▸ Exercise prompt: Only the lines from the one holding "Open request 1000032 for Teflon" through the end of the records below are to be reproduced exactly, and pictures are to be omitted.

:: Exercise material

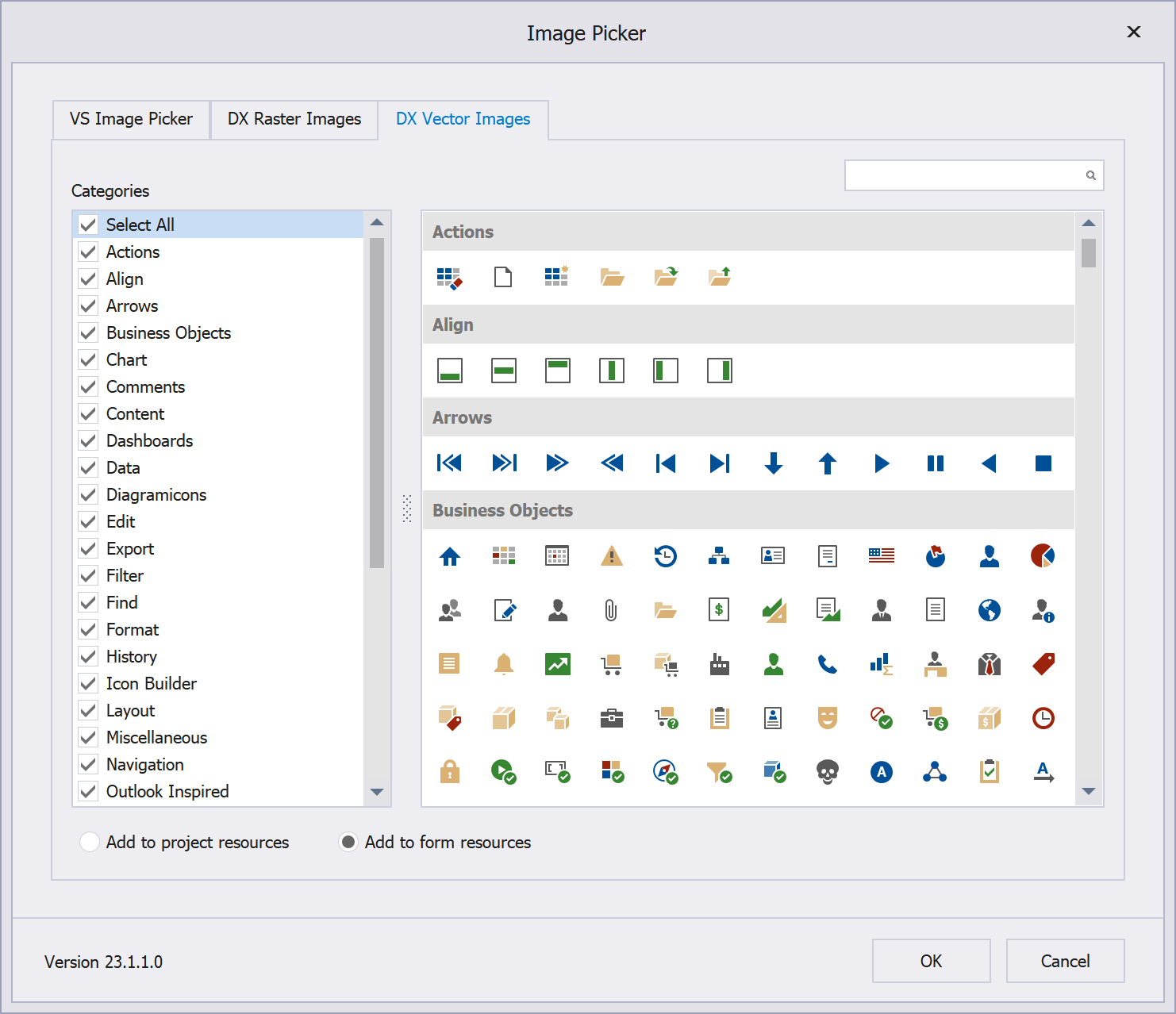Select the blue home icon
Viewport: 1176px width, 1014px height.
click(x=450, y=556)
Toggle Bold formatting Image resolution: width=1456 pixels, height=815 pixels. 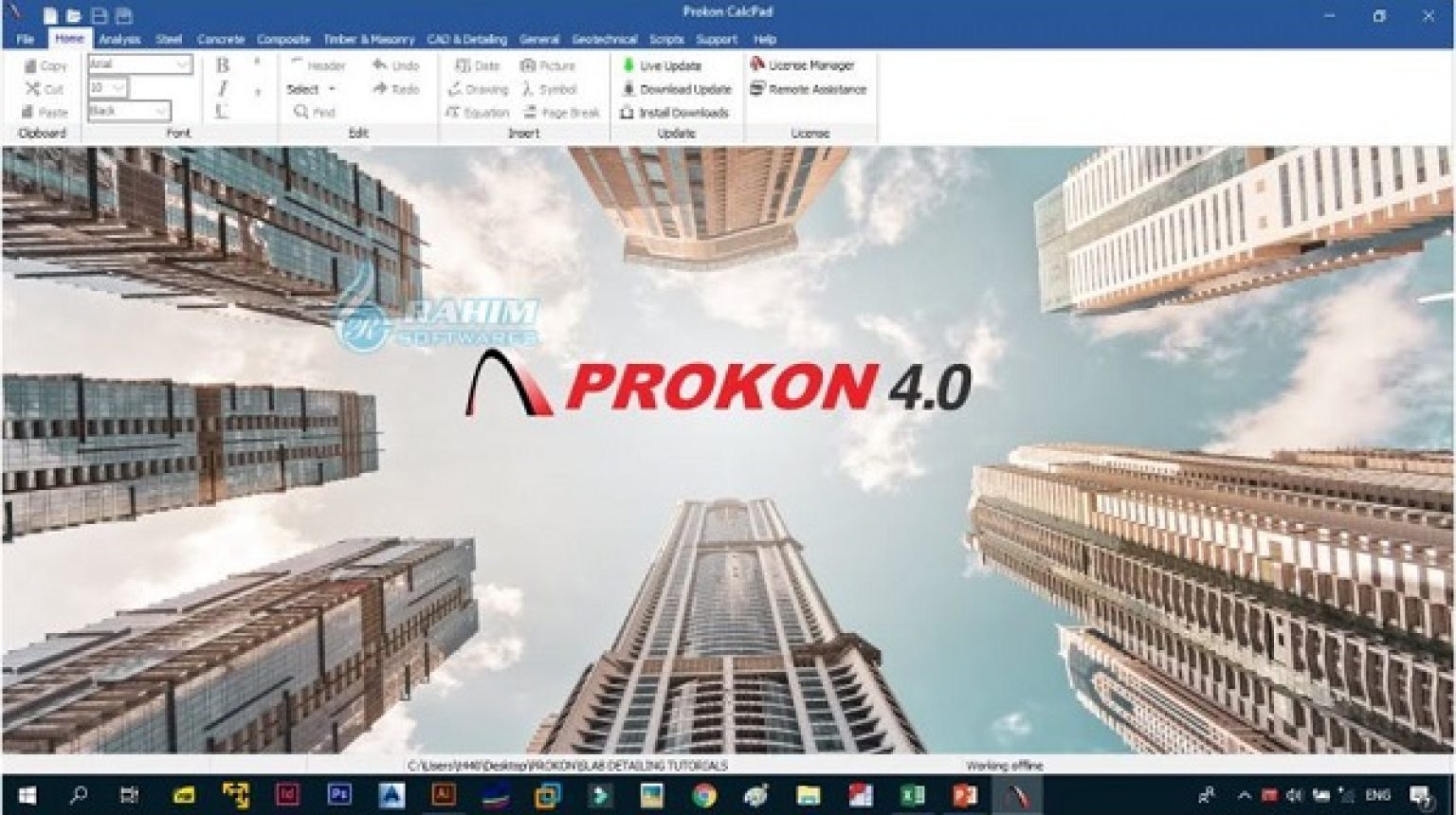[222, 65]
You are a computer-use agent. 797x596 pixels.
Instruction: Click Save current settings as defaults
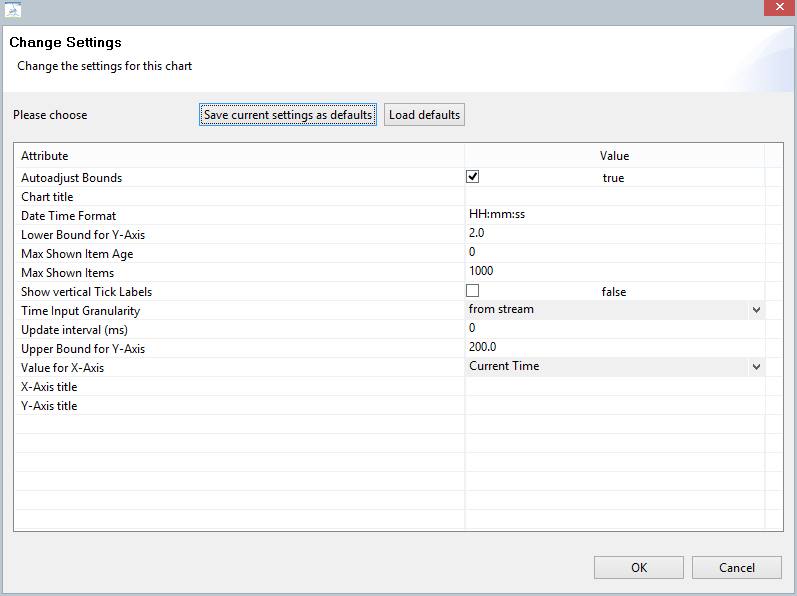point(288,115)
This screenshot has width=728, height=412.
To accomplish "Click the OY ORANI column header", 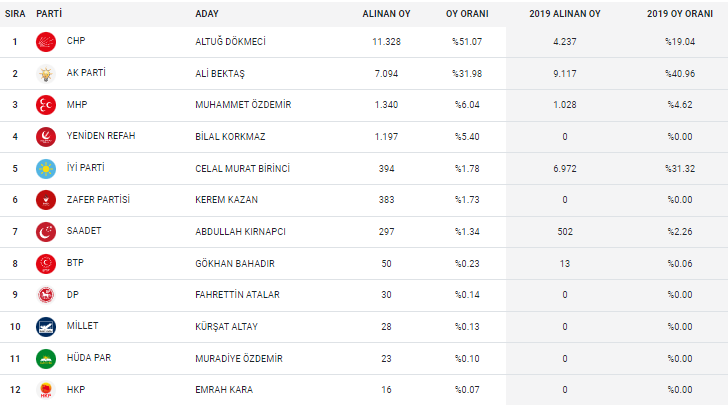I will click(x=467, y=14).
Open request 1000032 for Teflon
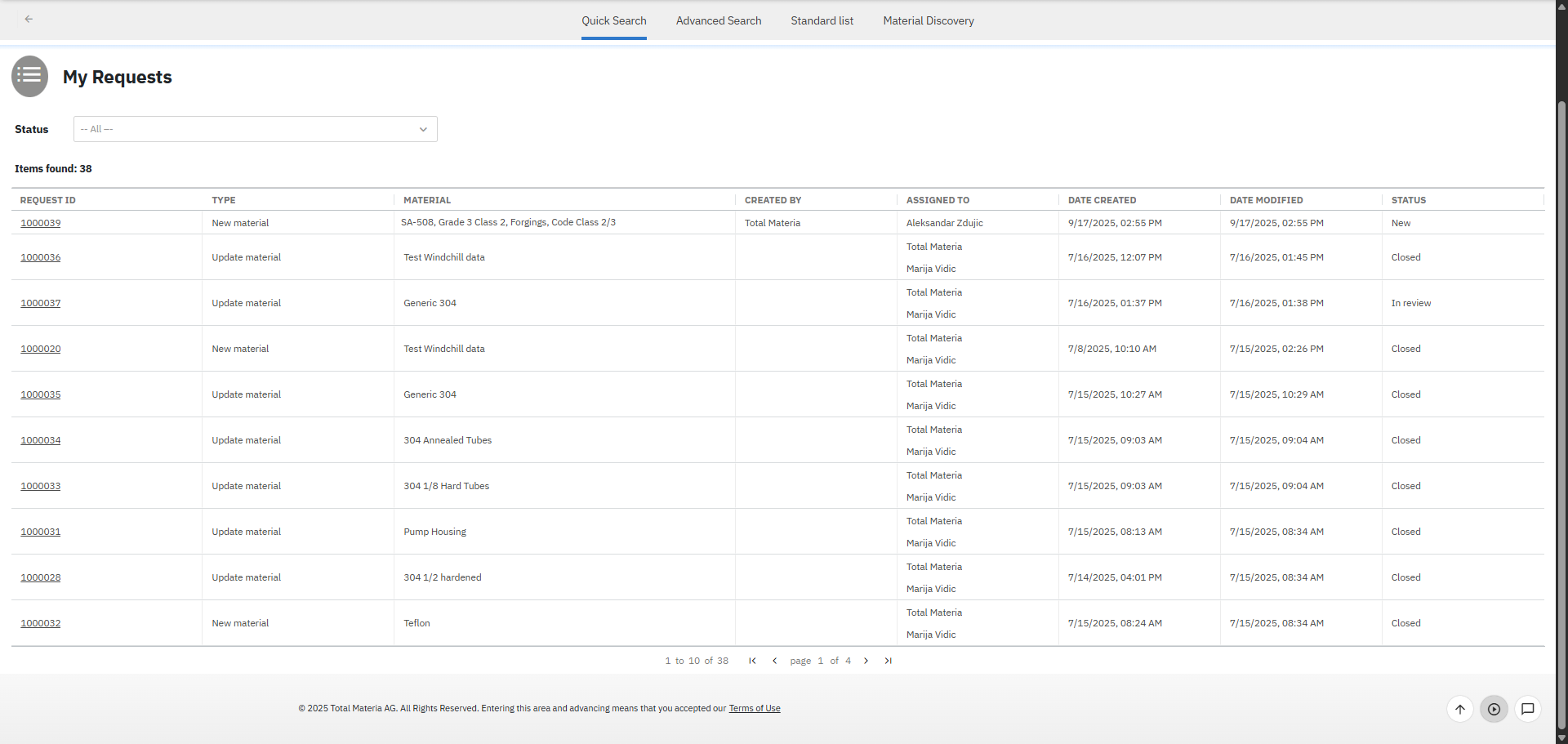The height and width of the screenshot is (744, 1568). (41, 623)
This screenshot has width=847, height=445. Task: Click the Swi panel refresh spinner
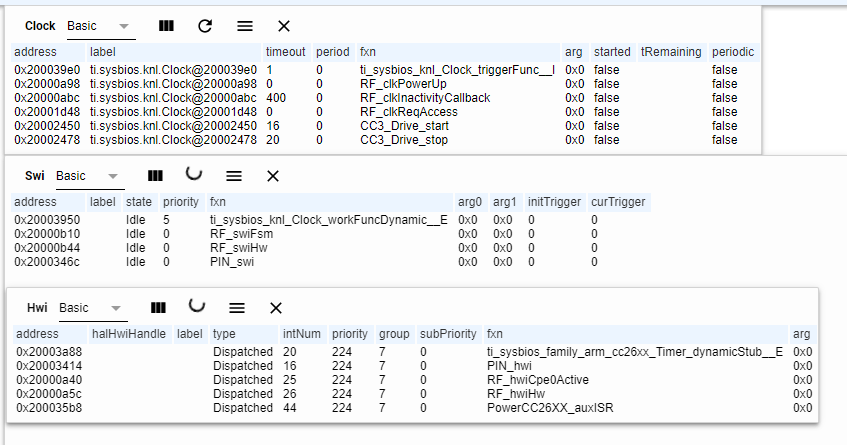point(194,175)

::::

▸ Written response:
Open request 1000032 for Teflon
The height and width of the screenshot is (744, 1568). (41, 623)
This screenshot has width=847, height=445. Task: Click the Swi panel refresh spinner
point(194,175)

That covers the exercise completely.